____ Provided entries

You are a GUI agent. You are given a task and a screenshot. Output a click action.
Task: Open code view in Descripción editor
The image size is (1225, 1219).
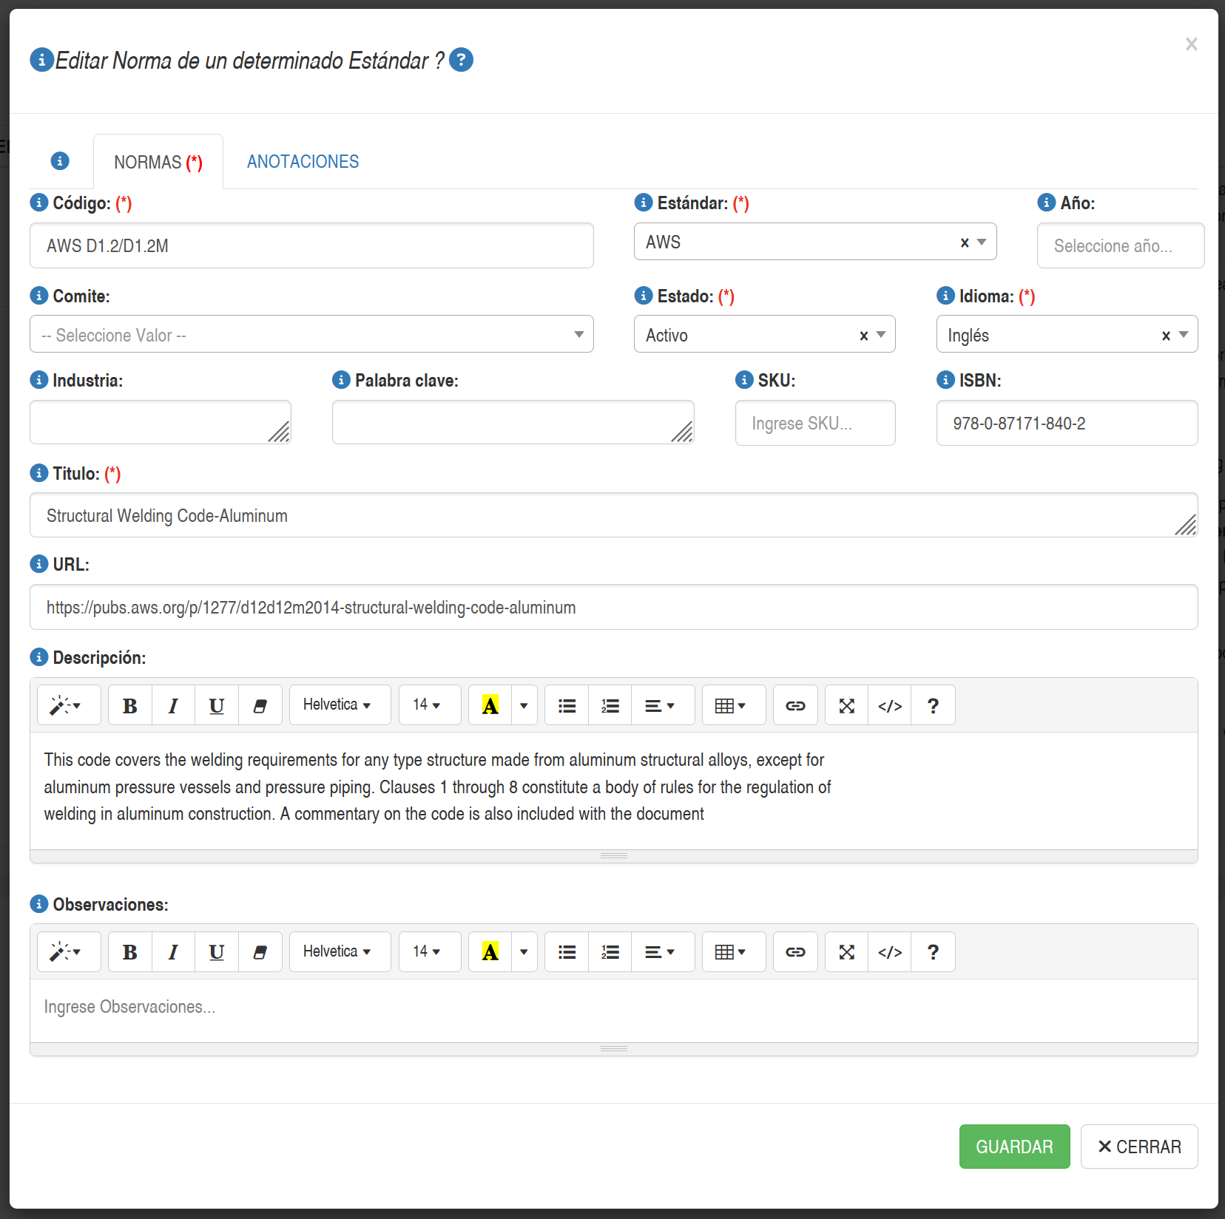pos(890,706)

________
____ Provided entries

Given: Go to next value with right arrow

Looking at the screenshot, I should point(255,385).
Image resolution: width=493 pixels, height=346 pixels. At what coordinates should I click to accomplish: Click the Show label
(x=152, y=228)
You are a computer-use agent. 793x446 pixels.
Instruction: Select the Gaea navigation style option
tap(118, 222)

________
____ Provided entries

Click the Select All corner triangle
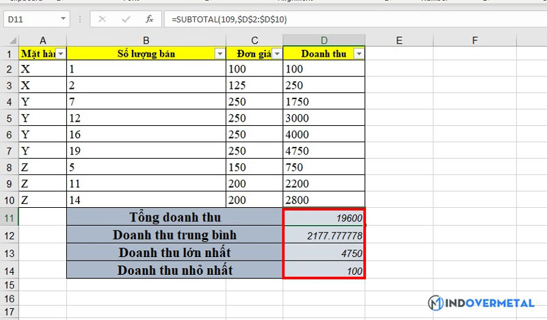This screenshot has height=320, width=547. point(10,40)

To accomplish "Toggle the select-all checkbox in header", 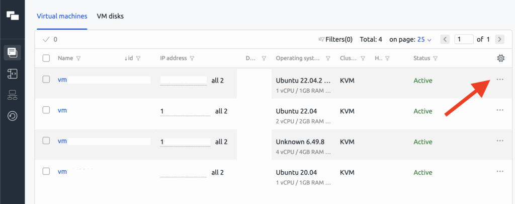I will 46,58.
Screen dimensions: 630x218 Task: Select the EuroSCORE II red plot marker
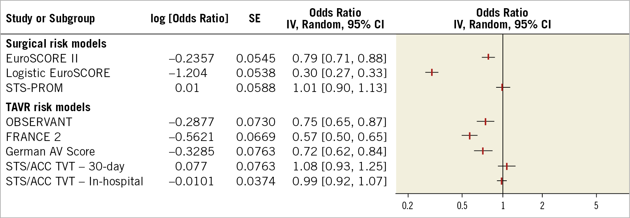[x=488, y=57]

________

### Task to complete
Lines with "agent": return each one from the data above.

### Worked solution
You are a GUI agent. You are given a task and a screenshot. Output a click action.
You are a computer-use agent. 793x446 pixels.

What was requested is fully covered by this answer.